Wed, Mar 28, 2018 at 10:00PM

Your Online Presence: A Hacker’s Perspective
We’ve all been told by our parents, “Don’t talk to strangers!” But did they ever tell you that you might be telling your friends… too much?
 
For most of us in the digital age, a typical day isn’t complete without logging into social media. And sometimes we get a little too invested in what we put on those social media accounts. From our outings with friends to an up-to-the-minute account of how we’re feeling, almost everything we do finds its way onto our profiles.
 
And that can be a big problem when our profiles aren’t private.
 
Public profiles can be seen by anyone and everyone, which means all of the information we share is put on display like a big flashing billboard. Pictures of our kids, updates on our vacations, phone numbers, addresses, floor plans of our new houses… wait, what? Yeah, give one of our hackers an hour and we’re willing to bet money that he’ll find all of it.
 
You see, profiles do more than just incorporate the lives of the people they belong to. Our contact information doesn’t really mean much to us at face value, but it can mean a lot to someone else. Names and contact information are consistently recorded for websites and make their way into databases. Many websites are solely comprised of information from these other sites.
 
That house you live in. Was it ever on the market? It was? Then at one point, pictures of that house were put on some website with the intent of selling it. But just because the house is sold doesn’t mean those pictures are gone. There are sites that scour the web for such information and store it for others to use.
 
Maybe your house is on the market right now. From a criminal’s perspective, pictures of the TV on the wall, or maybe the appliances in your kitchen, show how much money you potentially have and whether or not you would be a valuable target.
 
There’s a reason the internet is called the World Wide Web. And you are a bug tangled all up in it. (No offense.) And any spider willing to take a bite of the nearest bug caught in the web has plenty of resources to make it a juicy meal. With just the information they can find that’s publicly available, they can decide to break into your house and already know their way around. Or they can send you an email that they know will appeal to you, coaxing you to download a file laced with ransomware and securing an even easier payday.
 
The truly scary thing? That information and more can be found by starting with something as mundane as your LinkedIn profile.
 
Any time you provide your email address to a site, it is recorded and can be traced. But the email you used to sign up for LinkedIn is hidden, right? Wrong. All it takes is a simple plugin like Skrapp and suddenly that email that you thought was safe is now an entry point for a criminal. They can also get your connections’ emails, allowing the chain to continue. Savvy hackers can also search social media profiles and use a form of spyware to mine for information.

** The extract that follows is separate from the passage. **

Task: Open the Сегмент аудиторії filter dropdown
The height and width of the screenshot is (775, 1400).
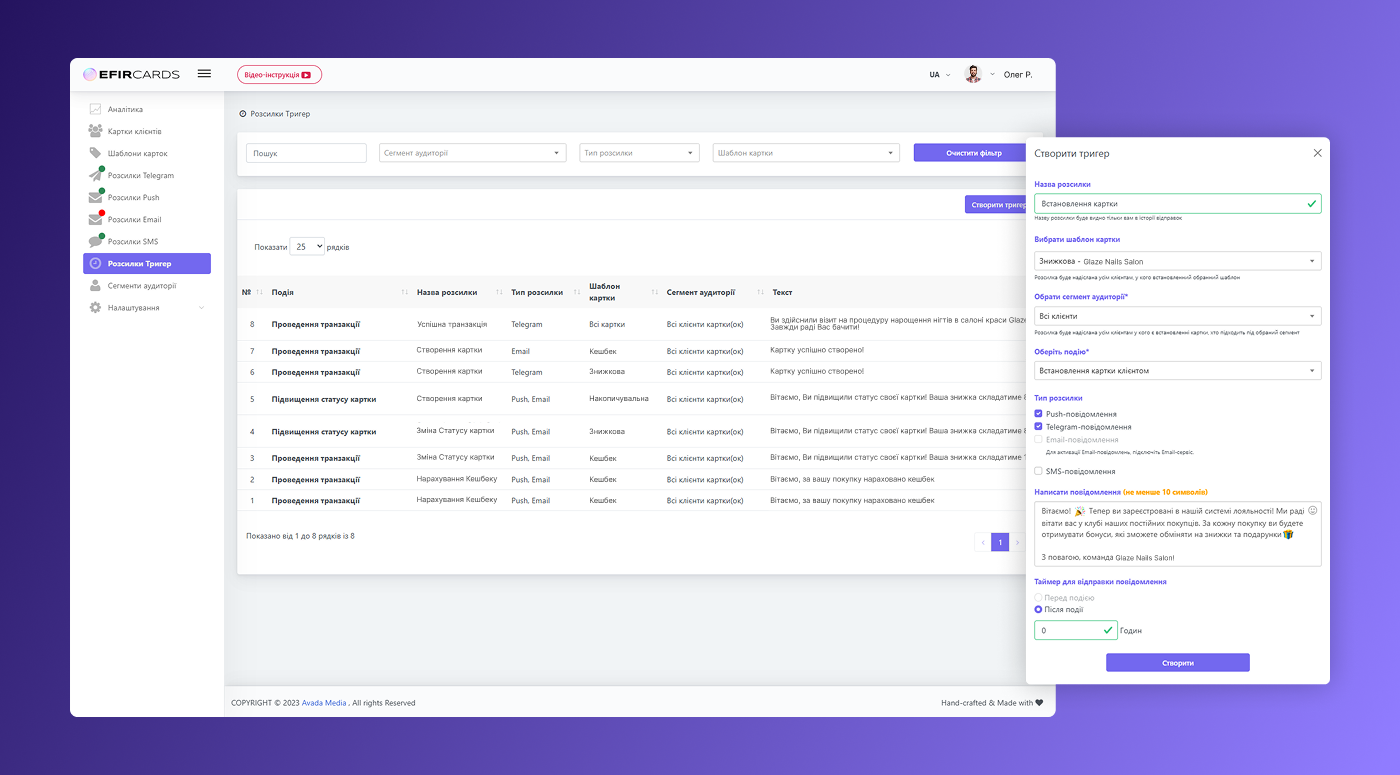Action: pos(473,153)
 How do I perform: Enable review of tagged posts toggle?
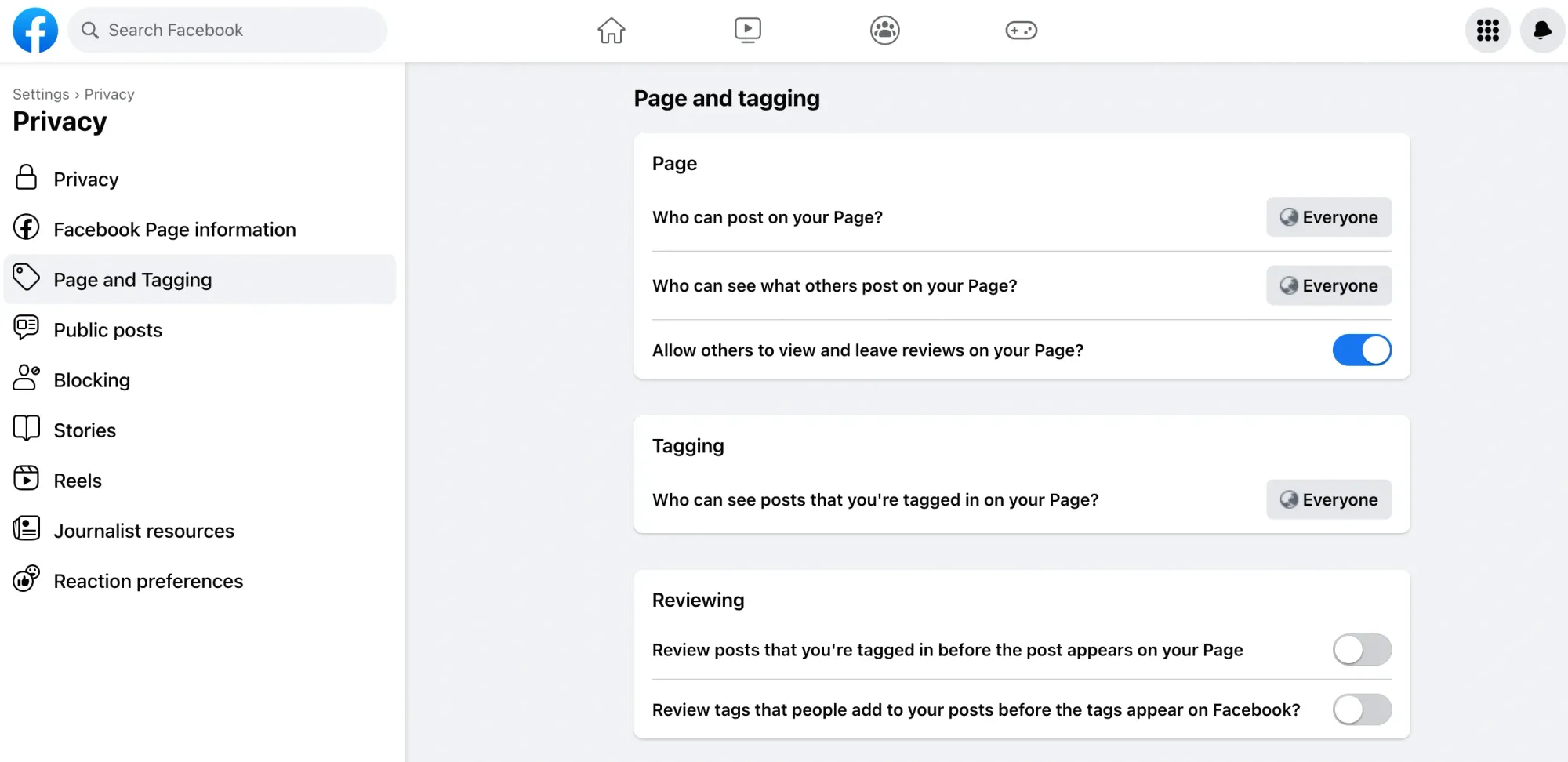(x=1362, y=650)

They can combine all of the information they find to build a profile, with all sorts of useful tidbits on how to exploit you as a target.
 
For instance, if the hacker decides to initiate a planned phishing attack, the names and emails of your connections and colleagues create an opportunity for them to craft an email that would be received without suspicion. Using the emails and the crafted message, they can use you as the start of a mass phishing attack.
 
If you have a diverse social media presence, some of these threats are virtually unavoidable. But there is one thing you can do that would be a big step in the right direction: set your social accounts to private. That way, you have at least some control over who sees what information. Next, be careful about what you post. Don’t write a status update about your beach house while you’re still on vacation. If you do, you’re announcing that you’re not at home. Refrain from telling a purely online acquaintance any specifics that can lead to your identity, such as what position you hold at a company. And of course: be aware of what you put online. Don’t get lulled into a false sense of security. Trust us, those applications you use are storing every bit of information you put out there. And what we put out there, stays there – forever.
 
If a picture is worth a thousand words, how much is a profile worth?
 
If you, your organization or company, or someone you know would like more information about our company or the strategies criminals can use to take advantage of the information you put online, please do not hesitate to reach out to Mission Multiplier at info@missionmultiplier.com.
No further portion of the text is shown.